Records shown:
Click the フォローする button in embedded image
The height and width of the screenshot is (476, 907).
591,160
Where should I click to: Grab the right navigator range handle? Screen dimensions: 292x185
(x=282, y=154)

Given exercise: Rewrite the items above with every "navigator" changed to "overview slider", leaving everything else untouched.

The result:
Click the フォローする button in embedded image
The height and width of the screenshot is (476, 907).
591,160
Where should I click to: Grab the right overview slider range handle? Screen dimensions: 292x185
(x=282, y=154)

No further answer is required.